Three gay activists — two women and one man — who were featured in the publication secured an interim injunction on Nov. 1 stopping the newspaper from publishing such photos on privacy grounds. The paper, “Rolling Stone”, has published some images under the headline “Hang them”. A High Court judge last week heard from lawyers representing both sides before adjourning the case ahead of a verdict on December 13. A row has now broken out about whether the injunction stands until the judge makes his ruling. “The interim order was first passed on November 1st and extended until November 26th while we prepared our case,” Giles Muhame, the 22-year-old editor of the newspaper, told Reuters. “The judge then said on the 26th that he would pass his final verdict on December 13th, which means it expired.” But Frank Mugisha, director of gay rights group Sexual Minorities Uganda, said his group believed the interim order stood until the day of the ruling.
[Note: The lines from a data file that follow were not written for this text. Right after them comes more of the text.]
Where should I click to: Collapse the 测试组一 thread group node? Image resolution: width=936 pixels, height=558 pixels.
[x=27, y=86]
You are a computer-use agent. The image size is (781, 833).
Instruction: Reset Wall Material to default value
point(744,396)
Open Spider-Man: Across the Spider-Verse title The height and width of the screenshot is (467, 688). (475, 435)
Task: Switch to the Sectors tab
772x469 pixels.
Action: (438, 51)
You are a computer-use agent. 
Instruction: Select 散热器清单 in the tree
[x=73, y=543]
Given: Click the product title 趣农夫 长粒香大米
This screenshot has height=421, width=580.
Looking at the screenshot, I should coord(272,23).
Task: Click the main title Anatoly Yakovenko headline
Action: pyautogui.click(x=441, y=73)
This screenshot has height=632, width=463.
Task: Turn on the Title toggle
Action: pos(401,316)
And with any degree of leeway, it’s like Muhame, a student who believes he is not responsible for any violence aimed at the gays he named, is sure to continue his bout of terror. Until the court issues a final verdict, he wants Rolling Stone to run as many names as possible. “I hope basic justice will be done. Some people are even calling for public hanging and some others even want to see homosexuals buried alive.”